• _Brief A_
Please locate every line in the rows that contains the string "perform", and copy each of those lines.

• _Article_
VOYA CLO 2016-3: S&P Assigns Prelim BB- Rating on Class D-R Notes
-----------------------------------------------------------------
S&P Global Ratings assigned its preliminary ratings to the class
A-1-R, B-R, C-R, and D-R replacement notes, as well as the new
class X-R and A-3-R notes from Voya CLO 2016-3 Ltd., a
collateralized loan obligation (CLO) originally issued in September
2016 that is managed by Voya Alternative Asset Management LLC. The
replacement notes will be issued via a proposed supplemental
indenture.

The preliminary ratings reflect S&P's opinion that the credit
support available is commensurate with the associated rating
levels.

The preliminary ratings are based on information as of Oct. 25,
2018. Subsequent information may result in the assignment of final
ratings that differ from the preliminary ratings.

On the Oct. 29, 2018, refinancing date, the proceeds from the
issuance of the replacement notes are expected to redeem the
original notes. S&P said, "At that time, we anticipate withdrawing
the ratings on the original notes and assigning ratings to the
replacement notes. However, if the refinancing doesn't occur, we
may affirm the ratings on the original notes and withdraw our
preliminary ratings on the replacement notes."

The replacement notes are being issued via a proposed supplemental
indenture, which, in addition to outlining the terms of the
replacement notes, will also:

-- Issue the replacement notes at a lower spread than the original
notes.
-- Issue new class X-R and A-3-R notes.
-- Extend the reinvestment period by two years and the stated
maturity four years.
-- Allow the transaction to hold a limited amount of long dated
securities.

S&P said, "Our review of this transaction included a cash flow
analysis, based on the portfolio and transaction as reflected in
the trustee report, to estimate future performance. In line with
our criteria, our cash flow scenarios applied forward-looking
assumptions on the expected timing and pattern of defaults, and
recoveries upon default, under various interest rate and
macroeconomic scenarios. In addition, our analysis considered the
transaction's ability to pay timely interest or ultimate principal,
or both, to each of the rated tranches.

"We will continue to review whether, in our view, the ratings
assigned to the notes remain consistent with the credit enhancement
available to support them, and we will take further rating actions
as we deem necessary."

  PRELIMINARY RATINGS ASSIGNED

  Voya CLO 2016-3 Ltd./Voya CLO 2016-3 LLC

  Class                Rating      Amount (mil. $)
  X-R                  AAA (sf)               3.00
  A-1-R                AAA (sf)             360.00
  A-2-R                NR                    30.00
  A-3-R                AA (sf)               66.00
  B-R                  A (sf)                36.00
  C-R                  BBB- (sf)             36.00
  D-R                  BB- (sf)              24.00
  Subordinated notes   NR                    56.00

  NR--Not rated.

• _Brief B_
According to the ratings notice above, what will the proposed supplemental indenture do in addition to outlining the terms of the replacement notes? List every item.

• _Material shown_

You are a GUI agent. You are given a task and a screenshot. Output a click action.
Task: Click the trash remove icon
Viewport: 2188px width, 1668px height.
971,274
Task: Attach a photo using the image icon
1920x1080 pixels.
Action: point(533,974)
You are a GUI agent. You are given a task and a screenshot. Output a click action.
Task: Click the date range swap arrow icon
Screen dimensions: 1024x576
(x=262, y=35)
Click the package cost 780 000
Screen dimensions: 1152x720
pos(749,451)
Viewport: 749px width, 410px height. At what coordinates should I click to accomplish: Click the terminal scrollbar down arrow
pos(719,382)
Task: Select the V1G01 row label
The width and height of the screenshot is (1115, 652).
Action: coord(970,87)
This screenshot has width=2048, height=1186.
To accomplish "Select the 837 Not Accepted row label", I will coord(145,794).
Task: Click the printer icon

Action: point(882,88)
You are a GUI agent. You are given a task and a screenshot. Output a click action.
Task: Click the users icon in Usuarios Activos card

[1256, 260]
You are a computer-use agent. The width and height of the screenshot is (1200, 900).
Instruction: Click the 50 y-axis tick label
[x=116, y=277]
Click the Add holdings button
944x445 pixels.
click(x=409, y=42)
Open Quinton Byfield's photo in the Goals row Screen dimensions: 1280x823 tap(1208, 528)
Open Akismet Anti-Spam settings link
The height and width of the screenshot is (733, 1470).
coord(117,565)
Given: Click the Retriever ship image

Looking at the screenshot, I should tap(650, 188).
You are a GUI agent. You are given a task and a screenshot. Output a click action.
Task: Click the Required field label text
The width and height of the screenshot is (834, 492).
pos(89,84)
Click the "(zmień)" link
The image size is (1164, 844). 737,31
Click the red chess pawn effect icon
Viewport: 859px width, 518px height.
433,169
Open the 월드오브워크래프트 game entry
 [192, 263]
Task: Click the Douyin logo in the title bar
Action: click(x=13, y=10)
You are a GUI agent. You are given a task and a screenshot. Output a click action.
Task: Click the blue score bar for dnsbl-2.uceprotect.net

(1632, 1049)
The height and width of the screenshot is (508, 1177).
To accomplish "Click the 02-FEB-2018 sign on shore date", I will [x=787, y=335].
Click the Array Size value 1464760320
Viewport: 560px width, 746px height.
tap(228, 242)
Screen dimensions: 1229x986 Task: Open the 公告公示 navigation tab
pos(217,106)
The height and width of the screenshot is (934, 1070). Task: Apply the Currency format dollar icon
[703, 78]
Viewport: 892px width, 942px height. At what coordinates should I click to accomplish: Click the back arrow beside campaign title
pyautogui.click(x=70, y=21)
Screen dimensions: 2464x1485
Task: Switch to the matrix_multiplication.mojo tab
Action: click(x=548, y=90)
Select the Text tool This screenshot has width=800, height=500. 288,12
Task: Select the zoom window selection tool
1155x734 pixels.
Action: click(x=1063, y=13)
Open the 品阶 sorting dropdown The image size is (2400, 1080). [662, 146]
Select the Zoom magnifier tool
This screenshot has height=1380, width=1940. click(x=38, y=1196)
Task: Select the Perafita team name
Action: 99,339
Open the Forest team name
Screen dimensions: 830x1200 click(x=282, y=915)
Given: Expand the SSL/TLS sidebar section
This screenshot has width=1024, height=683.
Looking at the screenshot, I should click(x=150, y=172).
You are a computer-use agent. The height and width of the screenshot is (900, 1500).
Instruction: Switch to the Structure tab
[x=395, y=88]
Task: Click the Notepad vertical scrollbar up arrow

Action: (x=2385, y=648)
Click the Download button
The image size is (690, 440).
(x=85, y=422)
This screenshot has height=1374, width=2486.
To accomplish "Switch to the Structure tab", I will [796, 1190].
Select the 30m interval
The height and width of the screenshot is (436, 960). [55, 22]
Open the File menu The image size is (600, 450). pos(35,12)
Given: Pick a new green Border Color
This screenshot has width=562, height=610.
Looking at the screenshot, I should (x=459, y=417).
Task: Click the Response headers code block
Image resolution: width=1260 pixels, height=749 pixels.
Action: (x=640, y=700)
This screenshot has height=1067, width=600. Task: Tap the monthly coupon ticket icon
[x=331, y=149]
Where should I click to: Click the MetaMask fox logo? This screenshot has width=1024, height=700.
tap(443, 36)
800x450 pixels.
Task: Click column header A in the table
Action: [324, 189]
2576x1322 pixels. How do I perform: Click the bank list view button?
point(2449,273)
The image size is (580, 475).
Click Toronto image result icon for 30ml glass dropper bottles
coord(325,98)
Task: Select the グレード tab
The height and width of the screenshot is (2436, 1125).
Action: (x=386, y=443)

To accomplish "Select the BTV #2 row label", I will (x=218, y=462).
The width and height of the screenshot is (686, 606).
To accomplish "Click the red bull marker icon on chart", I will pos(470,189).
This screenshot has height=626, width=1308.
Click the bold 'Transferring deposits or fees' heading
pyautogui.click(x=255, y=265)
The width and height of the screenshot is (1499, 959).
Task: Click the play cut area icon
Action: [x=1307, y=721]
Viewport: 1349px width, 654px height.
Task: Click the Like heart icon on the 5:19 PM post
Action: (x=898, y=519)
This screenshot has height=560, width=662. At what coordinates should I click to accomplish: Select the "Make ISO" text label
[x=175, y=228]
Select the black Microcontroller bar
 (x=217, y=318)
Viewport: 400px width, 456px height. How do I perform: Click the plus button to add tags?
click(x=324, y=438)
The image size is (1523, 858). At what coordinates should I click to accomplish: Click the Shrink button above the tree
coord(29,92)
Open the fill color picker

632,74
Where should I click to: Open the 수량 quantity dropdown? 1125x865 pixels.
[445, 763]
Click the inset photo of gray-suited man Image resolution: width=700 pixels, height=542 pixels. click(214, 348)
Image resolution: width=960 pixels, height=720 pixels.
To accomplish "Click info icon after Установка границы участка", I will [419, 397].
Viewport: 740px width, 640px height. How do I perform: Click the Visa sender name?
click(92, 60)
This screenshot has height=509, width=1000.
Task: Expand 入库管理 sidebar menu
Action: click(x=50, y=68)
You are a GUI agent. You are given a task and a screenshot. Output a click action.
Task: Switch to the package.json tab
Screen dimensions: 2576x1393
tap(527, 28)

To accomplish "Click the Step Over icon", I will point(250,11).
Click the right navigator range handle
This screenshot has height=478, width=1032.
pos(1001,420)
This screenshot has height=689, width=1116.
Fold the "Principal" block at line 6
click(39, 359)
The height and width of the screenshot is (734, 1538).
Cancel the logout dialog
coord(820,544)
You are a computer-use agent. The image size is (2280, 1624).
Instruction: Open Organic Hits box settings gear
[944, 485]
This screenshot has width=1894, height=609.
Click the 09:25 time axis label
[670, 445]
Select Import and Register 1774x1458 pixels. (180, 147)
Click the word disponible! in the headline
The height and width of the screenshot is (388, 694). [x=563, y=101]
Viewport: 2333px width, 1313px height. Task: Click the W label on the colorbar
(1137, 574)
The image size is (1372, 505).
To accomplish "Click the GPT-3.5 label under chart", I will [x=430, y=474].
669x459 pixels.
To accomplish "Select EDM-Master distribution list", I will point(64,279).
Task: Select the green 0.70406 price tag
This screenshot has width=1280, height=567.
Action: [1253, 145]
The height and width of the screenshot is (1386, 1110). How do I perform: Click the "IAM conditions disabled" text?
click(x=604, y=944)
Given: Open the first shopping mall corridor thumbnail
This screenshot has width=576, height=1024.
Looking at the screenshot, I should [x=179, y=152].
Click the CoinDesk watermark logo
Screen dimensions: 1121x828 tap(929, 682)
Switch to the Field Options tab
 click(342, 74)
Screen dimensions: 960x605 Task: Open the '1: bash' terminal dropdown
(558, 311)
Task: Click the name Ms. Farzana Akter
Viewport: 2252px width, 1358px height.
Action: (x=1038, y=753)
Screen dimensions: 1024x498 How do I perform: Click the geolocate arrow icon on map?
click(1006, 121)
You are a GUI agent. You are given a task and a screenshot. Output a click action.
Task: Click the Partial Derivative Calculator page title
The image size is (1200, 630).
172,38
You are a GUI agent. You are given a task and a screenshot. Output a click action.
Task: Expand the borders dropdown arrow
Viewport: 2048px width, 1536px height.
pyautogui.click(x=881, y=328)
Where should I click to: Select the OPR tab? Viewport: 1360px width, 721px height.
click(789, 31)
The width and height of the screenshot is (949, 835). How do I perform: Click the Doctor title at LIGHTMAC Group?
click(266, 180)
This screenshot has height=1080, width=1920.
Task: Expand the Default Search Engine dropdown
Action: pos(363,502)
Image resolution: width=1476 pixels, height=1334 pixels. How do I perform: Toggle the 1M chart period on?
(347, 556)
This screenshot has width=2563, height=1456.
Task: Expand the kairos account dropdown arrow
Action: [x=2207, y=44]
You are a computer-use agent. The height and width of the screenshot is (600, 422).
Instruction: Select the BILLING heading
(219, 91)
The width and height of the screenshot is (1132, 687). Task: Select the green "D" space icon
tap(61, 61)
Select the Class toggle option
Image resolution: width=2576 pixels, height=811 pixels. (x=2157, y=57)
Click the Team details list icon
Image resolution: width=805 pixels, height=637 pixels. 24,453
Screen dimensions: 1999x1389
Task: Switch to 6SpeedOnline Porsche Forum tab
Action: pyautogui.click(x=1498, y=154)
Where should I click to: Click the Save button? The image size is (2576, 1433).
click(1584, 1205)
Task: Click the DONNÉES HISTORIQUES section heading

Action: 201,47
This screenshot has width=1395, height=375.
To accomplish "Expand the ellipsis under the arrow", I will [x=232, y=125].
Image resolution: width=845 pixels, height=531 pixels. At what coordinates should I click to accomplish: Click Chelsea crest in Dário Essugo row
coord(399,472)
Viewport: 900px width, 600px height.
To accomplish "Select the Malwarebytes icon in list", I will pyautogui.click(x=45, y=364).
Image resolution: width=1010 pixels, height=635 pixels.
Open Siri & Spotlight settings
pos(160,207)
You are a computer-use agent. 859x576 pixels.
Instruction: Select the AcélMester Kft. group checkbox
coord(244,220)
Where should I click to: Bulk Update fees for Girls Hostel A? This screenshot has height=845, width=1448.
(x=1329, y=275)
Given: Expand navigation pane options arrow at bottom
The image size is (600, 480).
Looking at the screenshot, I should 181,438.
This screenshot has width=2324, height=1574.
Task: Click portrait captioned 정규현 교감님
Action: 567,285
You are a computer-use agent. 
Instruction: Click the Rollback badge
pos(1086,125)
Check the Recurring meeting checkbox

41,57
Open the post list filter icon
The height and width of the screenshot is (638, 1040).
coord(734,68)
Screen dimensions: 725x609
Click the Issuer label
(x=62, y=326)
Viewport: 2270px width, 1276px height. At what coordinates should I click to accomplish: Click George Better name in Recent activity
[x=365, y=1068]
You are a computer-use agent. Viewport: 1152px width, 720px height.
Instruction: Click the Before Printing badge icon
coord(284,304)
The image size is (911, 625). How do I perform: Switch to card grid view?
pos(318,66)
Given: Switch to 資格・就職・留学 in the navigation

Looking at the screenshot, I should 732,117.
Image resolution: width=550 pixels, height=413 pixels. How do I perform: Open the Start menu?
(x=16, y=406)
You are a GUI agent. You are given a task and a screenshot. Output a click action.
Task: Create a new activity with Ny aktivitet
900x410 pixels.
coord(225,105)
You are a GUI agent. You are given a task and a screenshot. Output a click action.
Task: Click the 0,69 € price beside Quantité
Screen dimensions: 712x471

• _Written reply A_
2576x1322 pixels. How do I perform: Click the bank list view button?
Viewport: 400px width, 456px height. How do I perform: Click the plus button to add tags?
Viewport: 740px width, 640px height. How do I perform: Click the Visa sender name?
The height and width of the screenshot is (1386, 1110). How do I perform: Click the "IAM conditions disabled" text?
Screen dimensions: 1024x498 How do I perform: Click the geolocate arrow icon on map?
The width and height of the screenshot is (949, 835). How do I perform: Click the Doctor title at LIGHTMAC Group?
Image resolution: width=1476 pixels, height=1334 pixels. How do I perform: Toggle the 1M chart period on?
The image size is (911, 625). How do I perform: Switch to card grid view?
Image resolution: width=550 pixels, height=413 pixels. How do I perform: Open the Start menu?

• _Written reply B_
- Issue the replacement notes at a lower spread than the original notes.
- Issue new class X-R and A-3-R notes.
- Extend the reinvestment period by two years and the stated maturity four years.
- Allow the transaction to hold a limited amount of long dated securities.